That link has images of the first few pages, and a slightly longer blurb. If you're not reading Planetary, this might be a bit deep into a series-spanning arc to jump in. Luckily, there are trades of Planetary: All Over the World and Other Stories and Planetary: The Fourth Man available from the collection-friendly Wildstorm division of the DC Comics division of AOL Time Warner. And, heh, clicking the AOL link in there, which points to www.aoltimewarner.com, redirects you to the latter, www.timewarner.com. Boy, they ain't waste no time. . .

So, in conclusion, buy Warren Ellis comics, and wait for Marvel to get around off their asses and release Priest comics.

In the meantime, the latest issue of the Christine-recommended New X-Men came out last week, and you might be able to find a copy. Stupid no-overprint policy.

Again, written by Grant Morrison of Kill Your Boyfriend fame.

I only post these things to annoy Jason. We all know that, right?

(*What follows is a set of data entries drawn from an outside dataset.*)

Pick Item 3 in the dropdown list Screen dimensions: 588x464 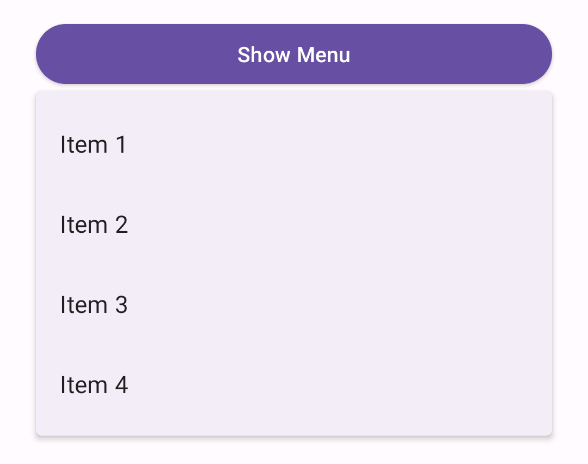[x=94, y=305]
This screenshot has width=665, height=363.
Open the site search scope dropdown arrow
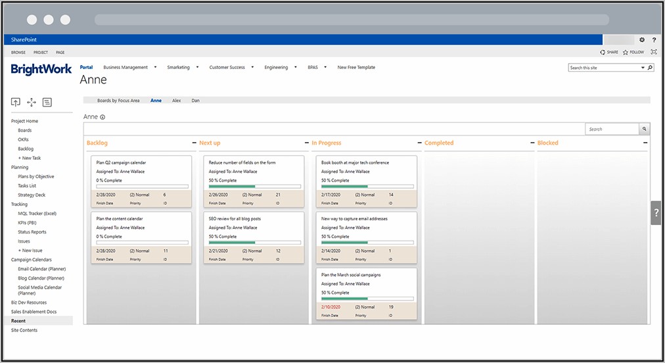(643, 68)
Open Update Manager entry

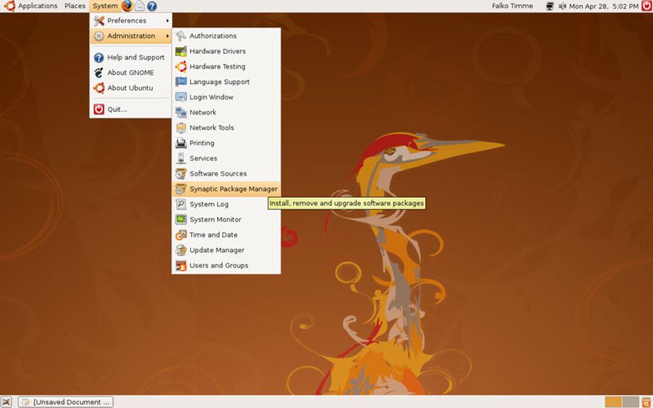coord(216,250)
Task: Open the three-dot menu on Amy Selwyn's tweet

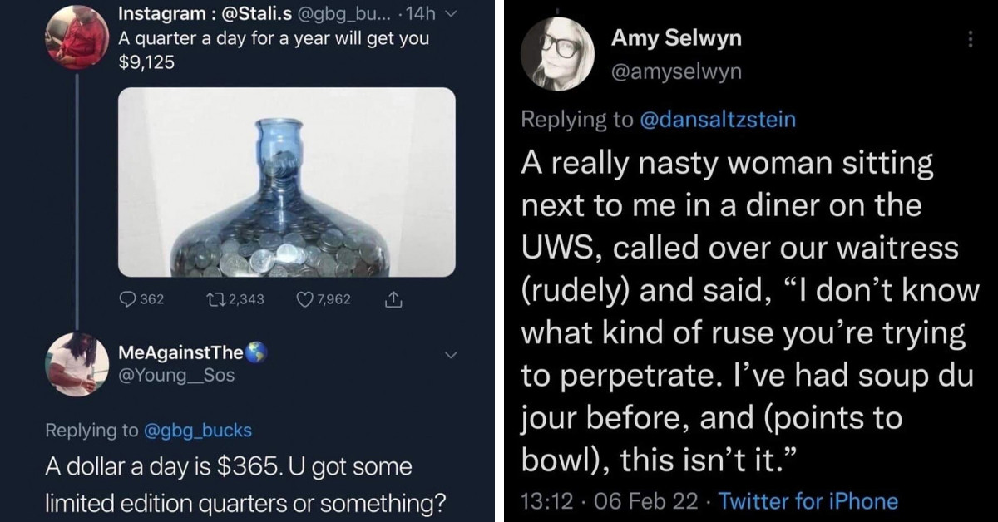Action: pos(969,39)
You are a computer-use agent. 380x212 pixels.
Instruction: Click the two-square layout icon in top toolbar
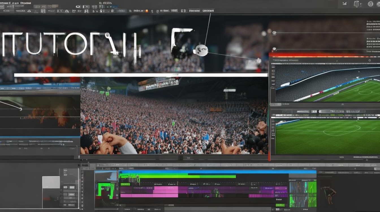coord(183,11)
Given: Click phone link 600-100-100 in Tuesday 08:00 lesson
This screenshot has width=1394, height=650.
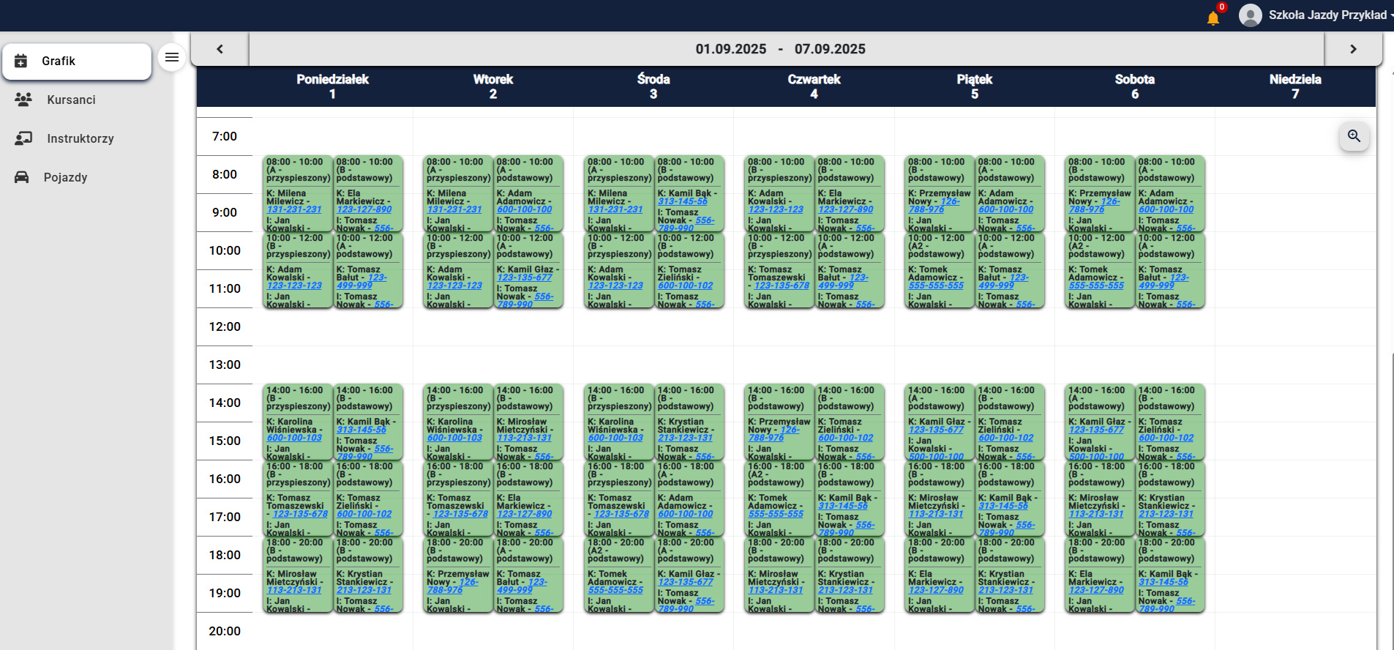Looking at the screenshot, I should click(x=524, y=209).
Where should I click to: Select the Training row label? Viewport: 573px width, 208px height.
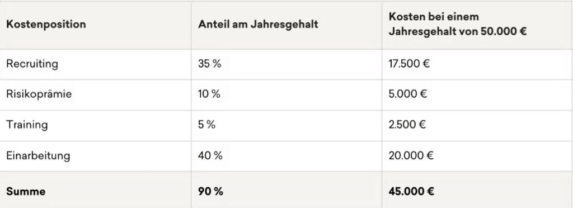[x=27, y=125]

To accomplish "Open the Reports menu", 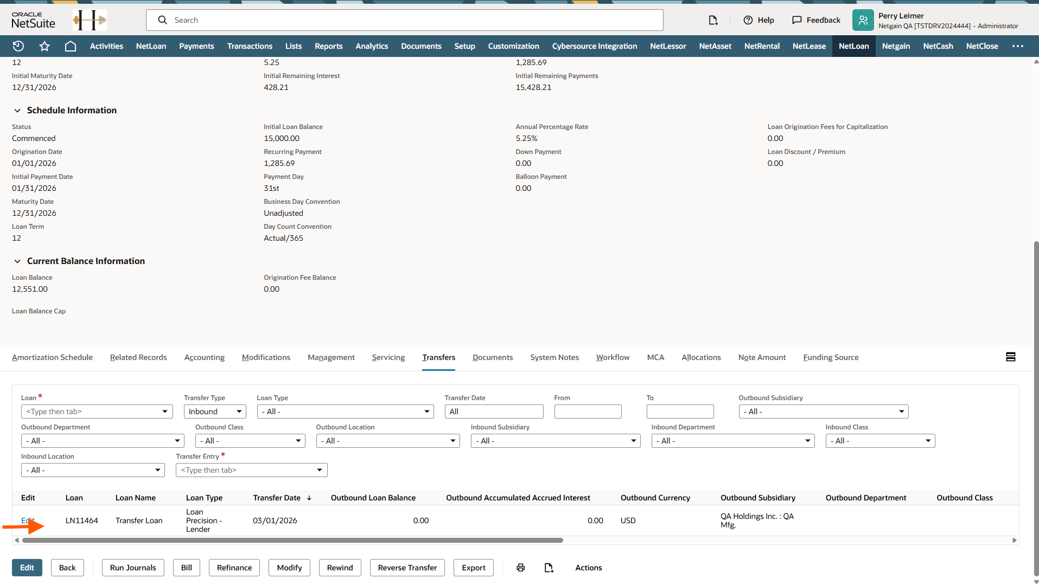I will click(328, 46).
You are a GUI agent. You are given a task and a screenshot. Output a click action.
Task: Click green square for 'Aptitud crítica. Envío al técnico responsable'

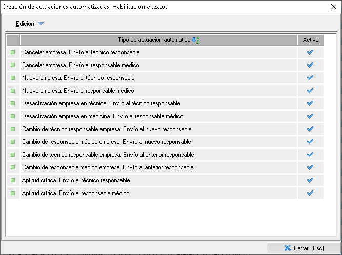pos(13,180)
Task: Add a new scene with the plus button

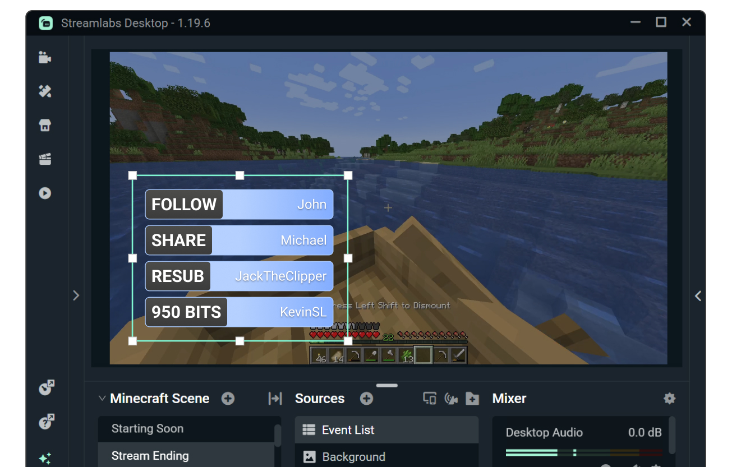Action: pos(228,398)
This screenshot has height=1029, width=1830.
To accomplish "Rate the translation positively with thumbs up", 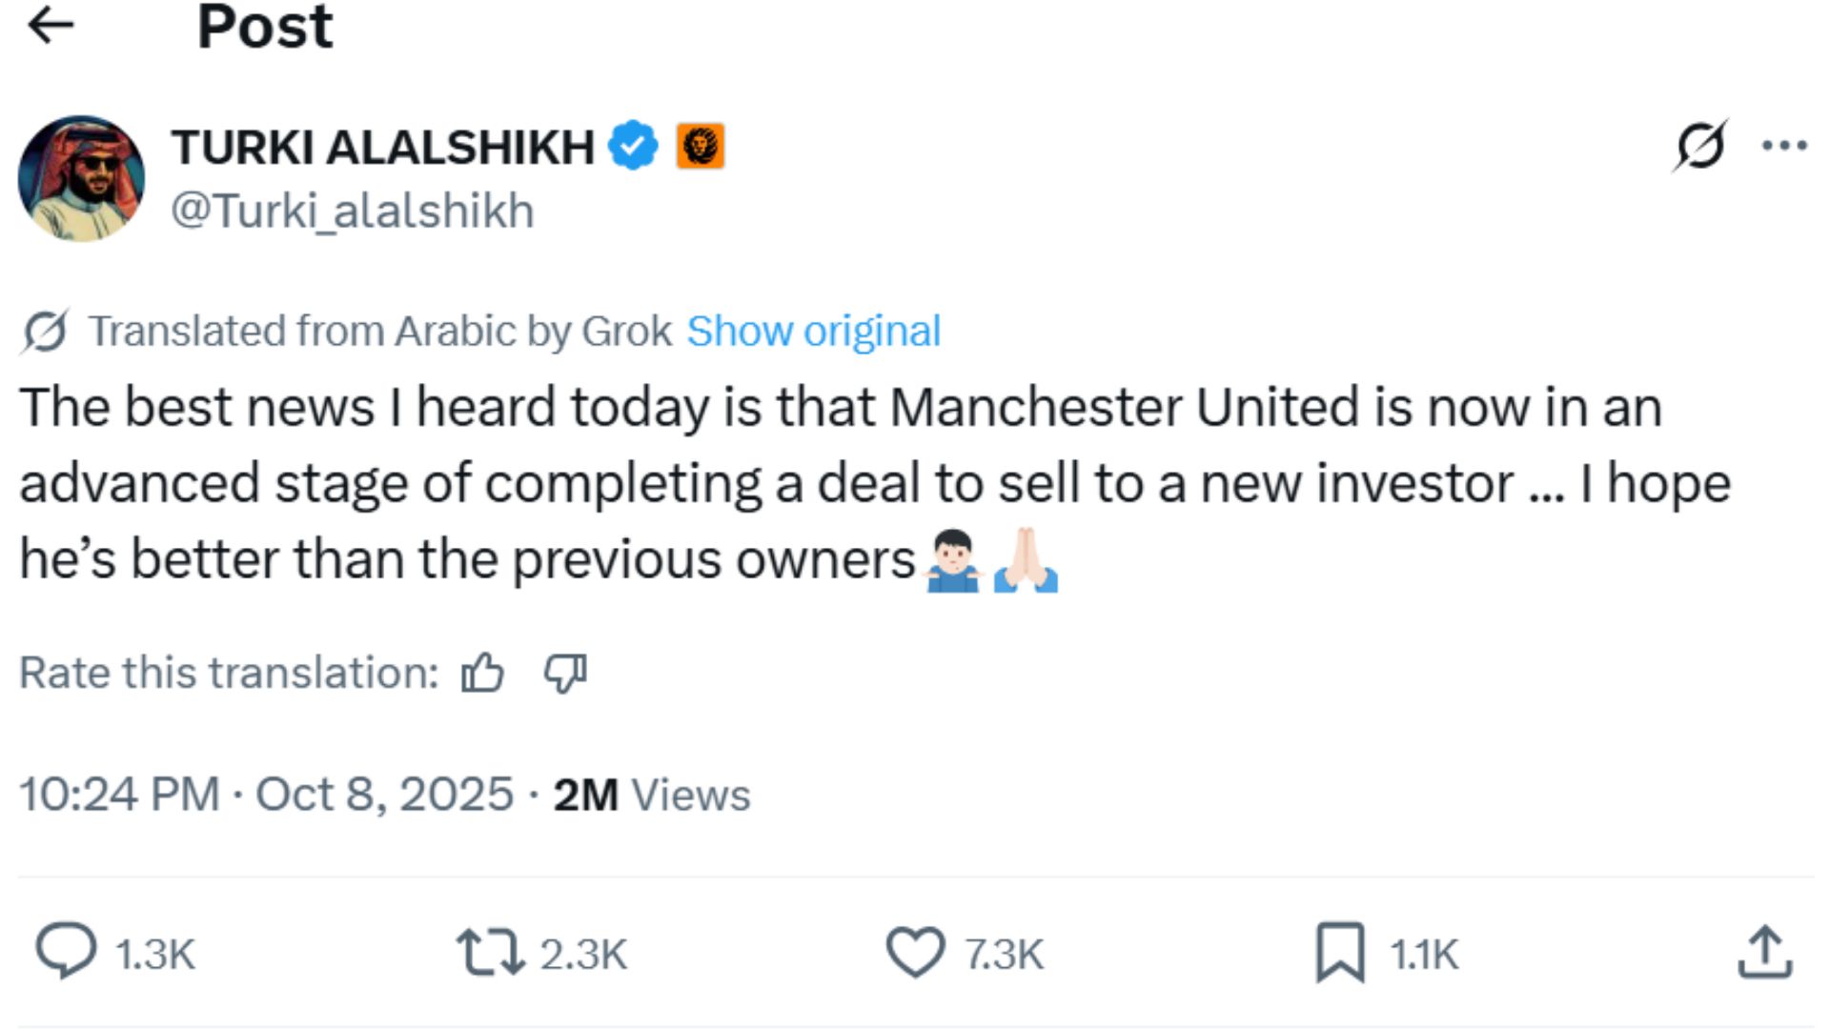I will click(484, 673).
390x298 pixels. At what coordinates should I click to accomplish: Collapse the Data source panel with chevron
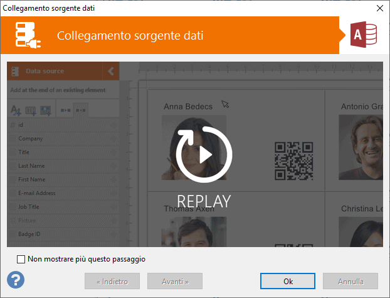click(111, 71)
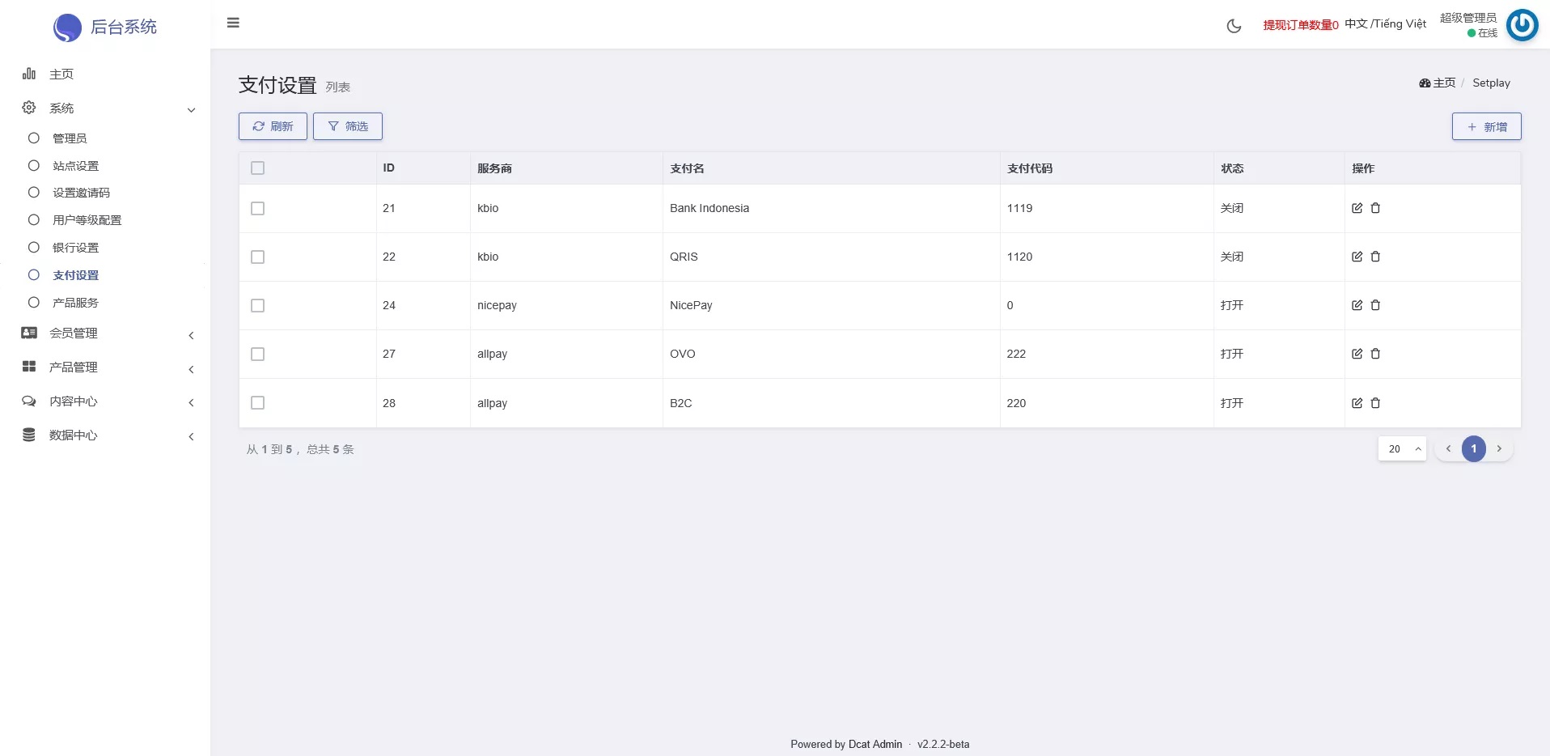Toggle dark mode moon icon
The width and height of the screenshot is (1550, 756).
[1234, 26]
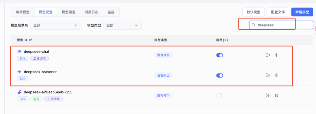Open settings gear for deepseek-reasoner
The width and height of the screenshot is (316, 114).
277,75
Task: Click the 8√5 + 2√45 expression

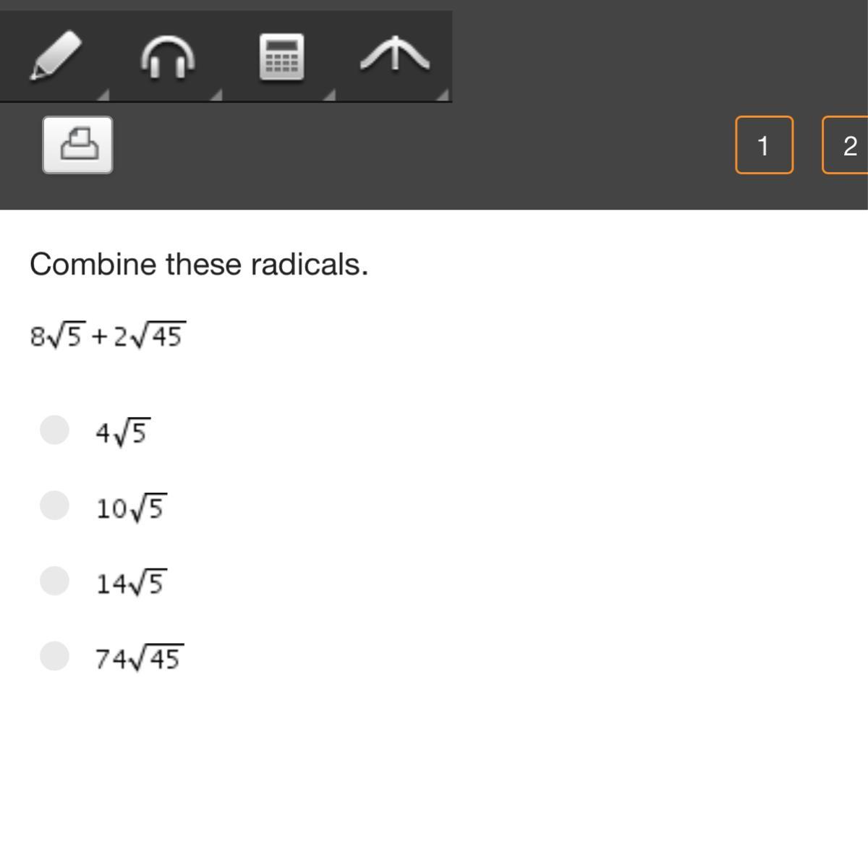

Update: I do thank Jason for reminding me about Two-Step, even if he did point out that Ellis will make you broke trying to keep up with his stuff.

It's going for a good cause, though.

Cigarettes and booze.

Oh, and I guess he feeds the kid from time to time.

Want to know more? From The X-Axis review:

Two-Step is another of Warren Ellis' oddball miniseries for WildStorm. It's an alternate London of 2001, and online cam-girl Rosi Blades is getting bored with her audience and her city. Until she stumbles upon zen gunman Tony Ling, who livens up her day tremendously.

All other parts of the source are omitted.